• Record extracts
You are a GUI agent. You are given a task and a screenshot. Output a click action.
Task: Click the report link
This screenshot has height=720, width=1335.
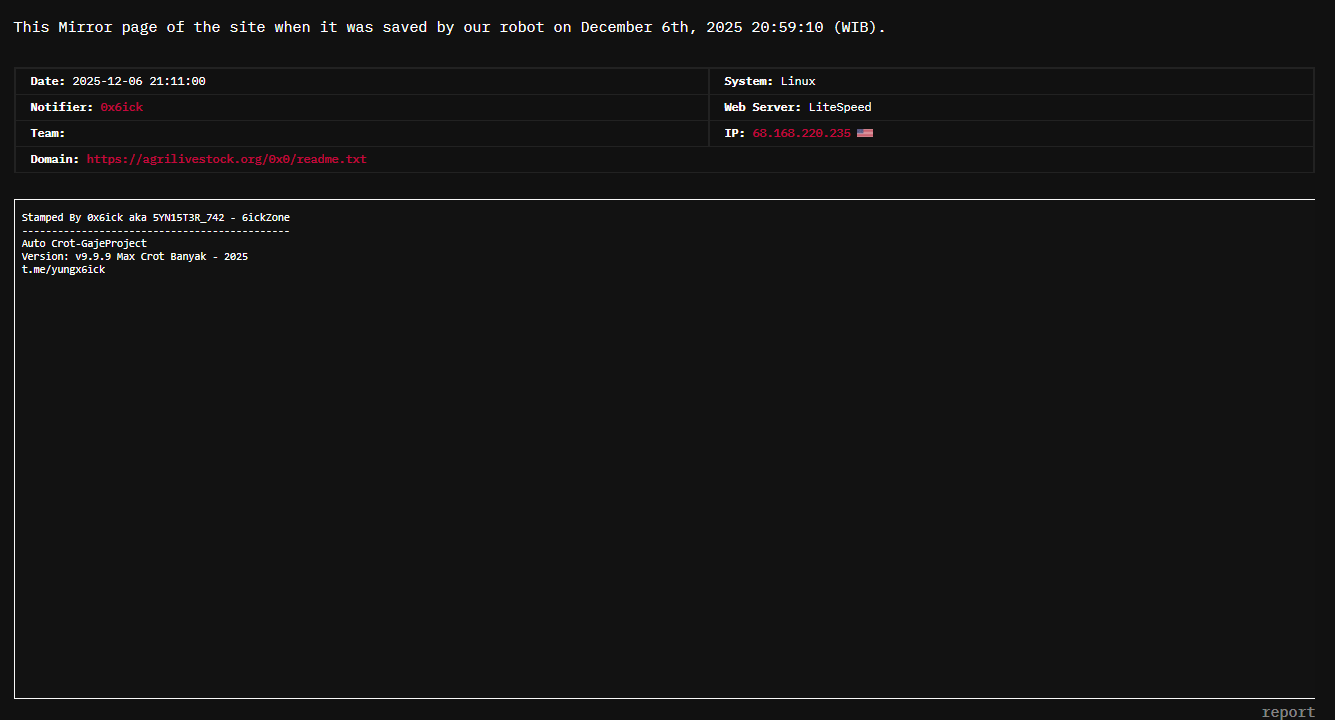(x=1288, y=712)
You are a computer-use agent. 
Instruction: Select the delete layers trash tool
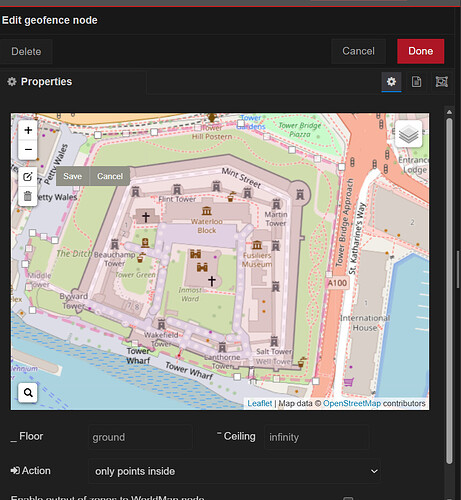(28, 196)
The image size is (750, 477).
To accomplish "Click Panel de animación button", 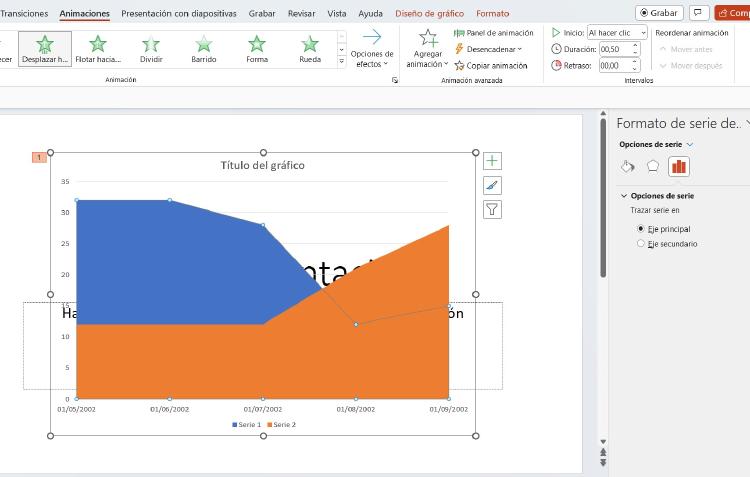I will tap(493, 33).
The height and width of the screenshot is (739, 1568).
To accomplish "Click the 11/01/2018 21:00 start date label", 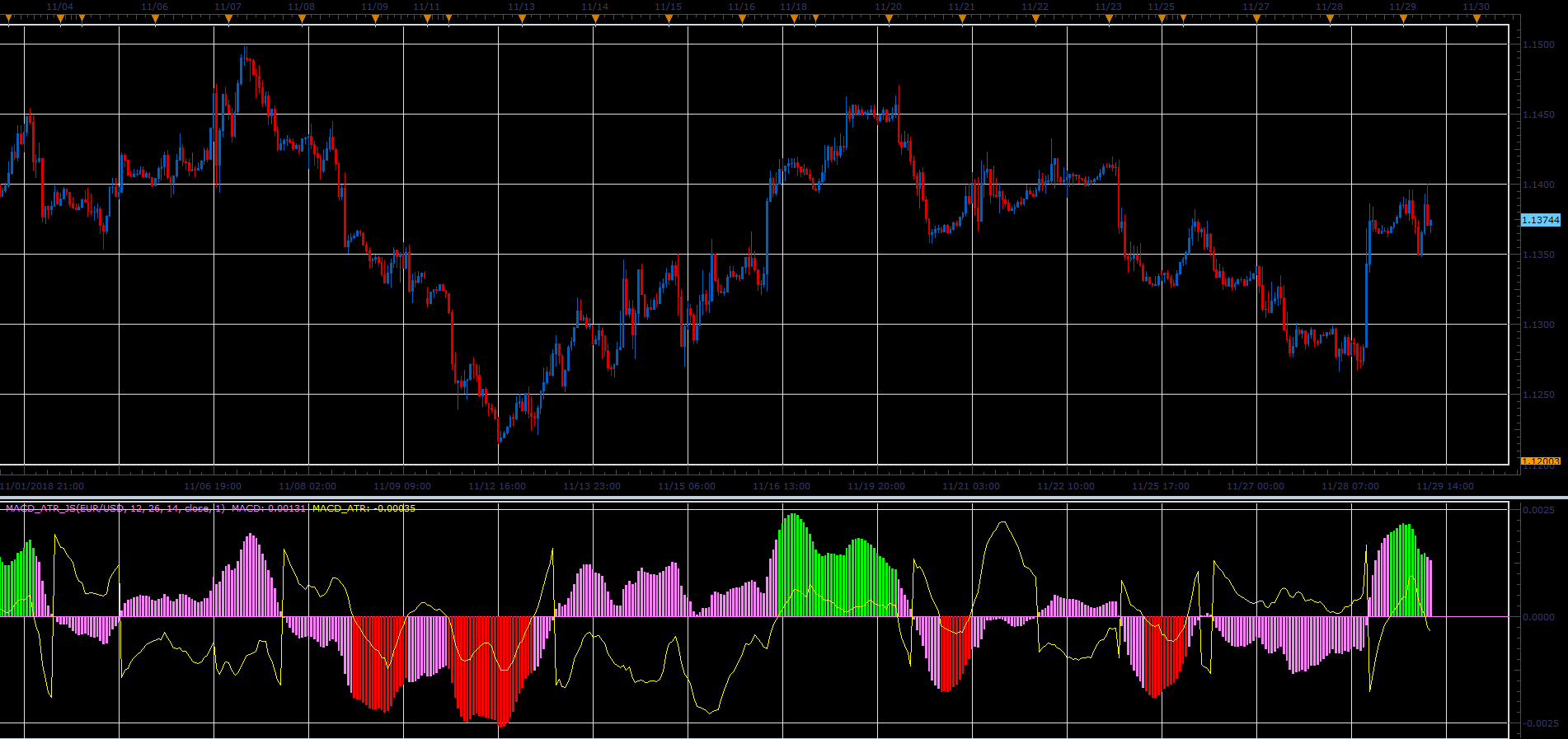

• What you will do
Count the lines in the records above that hold the word "agent", and give only that number.

• Final answer
2